Group #7, Team Colonial Club

David Lackey (dlackey), John O’Neill (jconeill), and Horia Radoi (hradoi)

Mission Statement

We are evaluating a system that makes users aware of bad posture during extended hours of sitting.

Many people are bound to sedentary lifestyles because of academics, desk jobs, etc.  If people have bad posture during the hours that they are seated, then it can lead to back problems later in life, such as degenerative disc disease.  We want our system to quickly alert people in the event that they have bad back posture so that they can avoid its associated negative long term effects.
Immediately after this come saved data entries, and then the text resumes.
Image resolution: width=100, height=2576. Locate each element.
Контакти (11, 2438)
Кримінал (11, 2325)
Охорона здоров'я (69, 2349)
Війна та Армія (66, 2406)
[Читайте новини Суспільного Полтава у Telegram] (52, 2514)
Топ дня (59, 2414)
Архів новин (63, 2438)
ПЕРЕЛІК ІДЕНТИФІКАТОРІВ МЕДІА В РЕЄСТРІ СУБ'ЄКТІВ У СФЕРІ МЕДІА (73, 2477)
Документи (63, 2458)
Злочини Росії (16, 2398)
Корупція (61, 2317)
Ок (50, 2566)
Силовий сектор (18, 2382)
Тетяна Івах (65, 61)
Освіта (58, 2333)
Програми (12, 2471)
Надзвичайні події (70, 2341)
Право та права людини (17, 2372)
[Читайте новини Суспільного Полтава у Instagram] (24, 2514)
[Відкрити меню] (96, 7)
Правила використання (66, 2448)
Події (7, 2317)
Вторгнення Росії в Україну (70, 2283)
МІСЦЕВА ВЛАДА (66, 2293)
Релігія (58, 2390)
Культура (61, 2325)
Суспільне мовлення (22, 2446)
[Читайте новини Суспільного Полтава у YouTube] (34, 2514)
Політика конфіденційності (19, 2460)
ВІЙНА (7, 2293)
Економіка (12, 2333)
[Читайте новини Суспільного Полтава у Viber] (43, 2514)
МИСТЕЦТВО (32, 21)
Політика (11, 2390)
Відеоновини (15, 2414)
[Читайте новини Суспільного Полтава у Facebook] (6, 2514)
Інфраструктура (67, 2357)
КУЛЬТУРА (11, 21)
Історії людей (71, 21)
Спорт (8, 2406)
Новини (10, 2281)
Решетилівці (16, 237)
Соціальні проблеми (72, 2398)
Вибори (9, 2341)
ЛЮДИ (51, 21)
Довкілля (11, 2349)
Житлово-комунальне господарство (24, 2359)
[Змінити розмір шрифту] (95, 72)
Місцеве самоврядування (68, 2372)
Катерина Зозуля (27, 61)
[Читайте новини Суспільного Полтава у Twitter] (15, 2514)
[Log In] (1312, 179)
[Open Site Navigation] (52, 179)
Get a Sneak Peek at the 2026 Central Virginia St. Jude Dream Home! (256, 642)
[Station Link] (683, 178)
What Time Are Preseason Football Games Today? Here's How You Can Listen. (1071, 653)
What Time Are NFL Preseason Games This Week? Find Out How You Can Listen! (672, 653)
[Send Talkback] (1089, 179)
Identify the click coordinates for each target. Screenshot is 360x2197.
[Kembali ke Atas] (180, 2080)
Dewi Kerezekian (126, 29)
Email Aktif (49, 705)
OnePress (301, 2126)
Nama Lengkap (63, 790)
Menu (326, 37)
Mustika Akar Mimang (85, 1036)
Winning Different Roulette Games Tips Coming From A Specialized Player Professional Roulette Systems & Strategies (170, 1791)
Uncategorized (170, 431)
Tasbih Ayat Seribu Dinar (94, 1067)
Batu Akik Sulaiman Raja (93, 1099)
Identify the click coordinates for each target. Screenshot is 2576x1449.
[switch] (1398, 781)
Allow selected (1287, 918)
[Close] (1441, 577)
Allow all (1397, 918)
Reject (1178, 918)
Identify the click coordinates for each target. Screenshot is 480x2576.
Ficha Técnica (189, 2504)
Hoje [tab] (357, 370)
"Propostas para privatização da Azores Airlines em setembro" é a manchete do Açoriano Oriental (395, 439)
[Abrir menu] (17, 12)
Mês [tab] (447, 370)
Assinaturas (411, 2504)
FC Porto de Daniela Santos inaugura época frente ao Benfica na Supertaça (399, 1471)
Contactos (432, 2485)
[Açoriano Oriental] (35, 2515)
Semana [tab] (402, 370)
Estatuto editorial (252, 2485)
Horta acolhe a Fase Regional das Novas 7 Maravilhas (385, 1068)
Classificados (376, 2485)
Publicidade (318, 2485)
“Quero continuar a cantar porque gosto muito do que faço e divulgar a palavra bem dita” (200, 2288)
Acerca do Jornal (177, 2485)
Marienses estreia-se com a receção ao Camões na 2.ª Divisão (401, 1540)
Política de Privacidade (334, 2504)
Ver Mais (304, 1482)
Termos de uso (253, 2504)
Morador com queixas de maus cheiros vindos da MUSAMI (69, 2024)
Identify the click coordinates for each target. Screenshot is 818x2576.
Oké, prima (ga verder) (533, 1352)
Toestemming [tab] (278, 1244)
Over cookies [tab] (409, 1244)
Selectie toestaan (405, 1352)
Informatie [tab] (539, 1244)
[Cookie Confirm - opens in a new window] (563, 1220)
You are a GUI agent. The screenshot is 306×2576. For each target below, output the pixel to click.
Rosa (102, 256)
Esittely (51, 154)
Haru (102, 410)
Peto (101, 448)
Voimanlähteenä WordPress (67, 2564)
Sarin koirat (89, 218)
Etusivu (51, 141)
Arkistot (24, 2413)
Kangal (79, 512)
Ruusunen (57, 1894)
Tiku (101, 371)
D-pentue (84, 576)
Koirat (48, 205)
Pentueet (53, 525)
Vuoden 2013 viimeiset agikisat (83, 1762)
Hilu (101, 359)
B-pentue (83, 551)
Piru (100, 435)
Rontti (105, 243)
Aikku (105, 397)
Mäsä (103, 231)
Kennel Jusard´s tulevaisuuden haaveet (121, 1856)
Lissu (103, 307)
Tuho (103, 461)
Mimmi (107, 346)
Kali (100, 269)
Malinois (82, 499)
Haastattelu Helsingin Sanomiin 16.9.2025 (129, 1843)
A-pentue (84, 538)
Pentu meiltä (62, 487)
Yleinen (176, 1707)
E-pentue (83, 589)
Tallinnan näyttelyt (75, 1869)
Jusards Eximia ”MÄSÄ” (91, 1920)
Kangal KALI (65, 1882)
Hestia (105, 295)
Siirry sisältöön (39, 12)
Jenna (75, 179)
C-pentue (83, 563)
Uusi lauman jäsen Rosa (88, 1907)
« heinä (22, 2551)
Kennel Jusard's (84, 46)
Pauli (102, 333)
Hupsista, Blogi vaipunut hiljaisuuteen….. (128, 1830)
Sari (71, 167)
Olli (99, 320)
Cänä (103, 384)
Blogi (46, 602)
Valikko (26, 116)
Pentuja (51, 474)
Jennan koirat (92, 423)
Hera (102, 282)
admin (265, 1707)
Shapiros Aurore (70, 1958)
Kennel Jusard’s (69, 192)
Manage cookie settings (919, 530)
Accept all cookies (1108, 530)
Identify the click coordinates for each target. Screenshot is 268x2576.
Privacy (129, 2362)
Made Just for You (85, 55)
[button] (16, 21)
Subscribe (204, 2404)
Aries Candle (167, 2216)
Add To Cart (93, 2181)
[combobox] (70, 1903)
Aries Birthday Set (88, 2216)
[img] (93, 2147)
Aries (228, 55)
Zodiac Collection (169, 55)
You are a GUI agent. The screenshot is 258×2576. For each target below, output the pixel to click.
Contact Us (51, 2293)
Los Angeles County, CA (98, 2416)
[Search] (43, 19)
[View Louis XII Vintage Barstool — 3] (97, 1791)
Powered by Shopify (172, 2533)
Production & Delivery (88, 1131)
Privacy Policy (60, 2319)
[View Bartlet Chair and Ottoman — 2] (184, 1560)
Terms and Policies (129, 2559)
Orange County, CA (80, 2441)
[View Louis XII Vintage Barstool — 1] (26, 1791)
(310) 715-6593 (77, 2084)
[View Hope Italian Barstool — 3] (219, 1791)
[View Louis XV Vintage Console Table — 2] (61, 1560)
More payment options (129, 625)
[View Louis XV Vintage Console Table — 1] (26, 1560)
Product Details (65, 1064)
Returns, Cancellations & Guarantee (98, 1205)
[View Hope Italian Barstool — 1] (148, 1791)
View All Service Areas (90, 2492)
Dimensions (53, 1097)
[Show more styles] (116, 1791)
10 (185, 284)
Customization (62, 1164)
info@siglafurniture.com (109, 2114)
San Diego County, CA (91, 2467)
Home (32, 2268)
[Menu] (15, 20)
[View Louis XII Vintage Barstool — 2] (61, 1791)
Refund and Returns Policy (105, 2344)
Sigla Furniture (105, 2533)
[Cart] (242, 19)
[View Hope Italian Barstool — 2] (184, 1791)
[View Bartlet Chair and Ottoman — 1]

From our first evaluation of our low-fidelity prototype, we hope to gain insight into what it will take to make a wearable back posture sensor.  We also want to learn how to correctly display relevant back posture information / statistics to the user.  Figuring out how to alert the user is important as well.

Concise Mission Statement

It is our mission to help users recognize when they have bad posture while sitting so that they can avoid long term back problems.

Team Roles

David – Drafted mission statement.
John – Initiated construction / task evaluations.
Horia – Formatting.

Description of Prototype

Our prototype consists of two components: the wearable device and the desktop interface. The first is intended to replicate how the user engages with the wearable component, and, as a prototype, demonstrate how vibrations are delivered to points on the users back where they are deviating from their desired posture. The second component serves two purposes: 1.  to demonstrate how the user sets their desired / default posture, and 2. to display to the user how the specific areas of their back deviate from their desired position over time.

User is working at table with device attached. Note that there are there sensors, each one designating a specific portion of the spine.

Here we demonstrate a vibration given by the device. We represent the location of vibrating motors with the placement of blue tape.

Base interface before readings have been taken / default has been set.

Once user sets default / desired posture, a confirmation check is placed on the screen for validation.

The user chooses to display the information provided by the top set of sensors.

The user chooses to also display the data received from the middle set of sensors. This data is laid over the other set of data that has previously been selected.

The user has selected to show all three sets of data.

Task Descriptions

Task #1: Set up a desired back position (medium)

For this task, the user is placing the device on their back and is designating their desired back position. Doing so enables the user to use the remaining features, and allows the user to customize the “base” posture that they wish to abide by.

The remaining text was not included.